For seniors, texting and driving is not always the greatest concern, though this can be an issue depending on how tech savvy they are. It’s still a good idea to remind them to put down the phone and deal with it after they have arrived at their destination. If they are using it for GPS, they should make sure the trip is entered before they leave and that the sound is turned up so they can hear directions.
But there are plenty of other issues seniors may face when it comes to aging and driving:
Slower reflexes: As people age, their reflexes and response times get slower. It can take longer for them to process what is happening and shift their foot to the brake or swerve to avoid hitting something. That can make all the difference between avoiding an accident and being part of one.
Vision problems: If your aging parent can’t see as clearly anymore, it can be easy to miss street signs, not see another car, misread a speed limit, or not see obstacles, objects, or people in their path. This can be very dangerous when driving and put not only your loved one but others at risk.
Memory problems: Whether they struggle with dementia, Alzheimer’s, or just occasional forgetfulness, it can make driving more difficult. Seniors may forget where they’re going, where they are, or how to get home. They may become confused by traffic, detours, construction, or just the general changing of the landscape around them (e.g.—the restaurant they always turned at gets knocked down or something else is put in its place).
Medications: Depending on what medications your aging parent is taking, it can also affect their driving. Some medicines cause drowsiness, slow reaction times, or other side effects that can make getting behind the wheel dangerous.

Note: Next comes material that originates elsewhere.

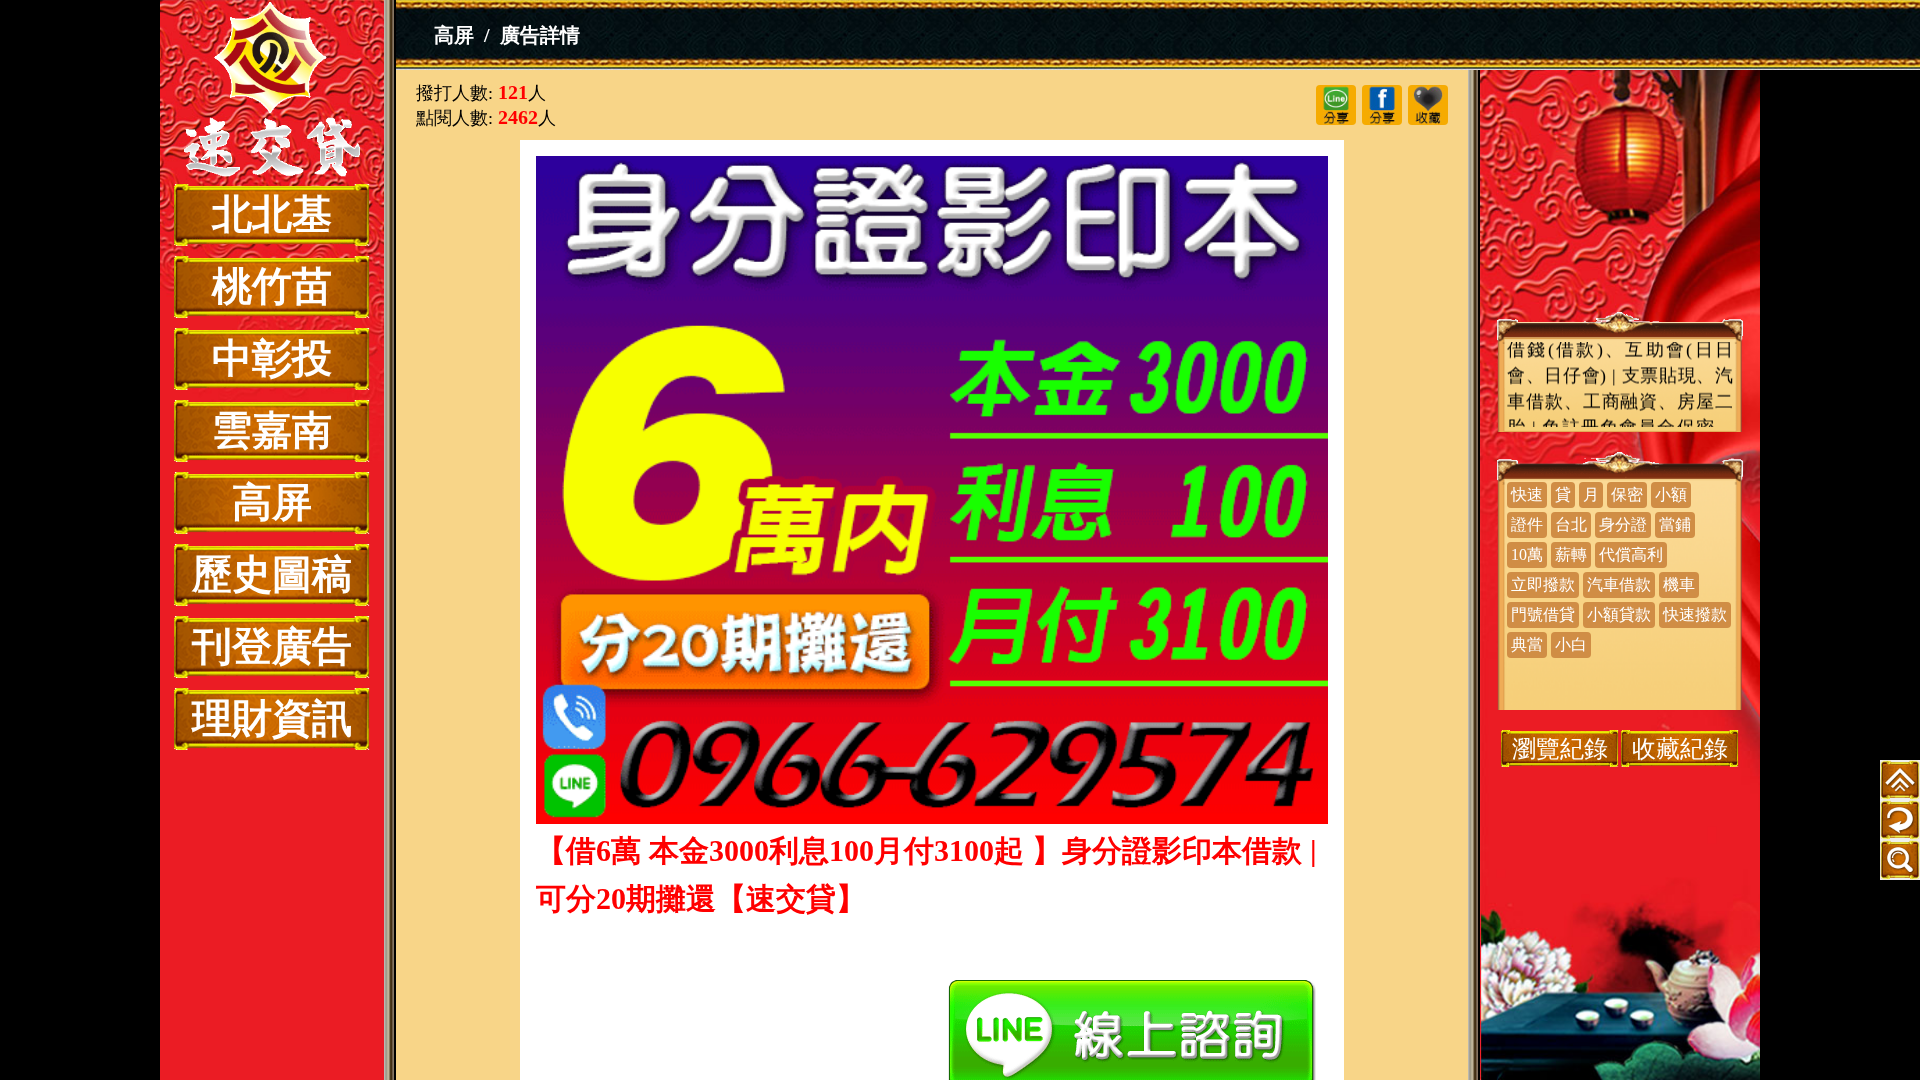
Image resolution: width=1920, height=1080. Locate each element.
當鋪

The car itself: Cars can be confusing with so many buttons and switches and features. Trying to change the radio station or adjust the air conditioning can be distracting enough to lead to an accident. Plus, if there are bags or items in the passenger seat or back seat that shift around while driving, they can be distracting, too.
There is no specific age limit for driving, and it all comes down to each person and their abilities. It is important to regularly check in with your parent as they age, ride along with them, and check the car for damage to determine if whether or not it is still safe for them to get behind the wheel. If they are concerned about losing their independence, set them up with an in-home caregiver who can support them with tasks around the home so they can continue to age in place, and who can also give them rides wherever they may want to go. Just because they can’t drive anymore doesn’t mean they have to be stuck at home.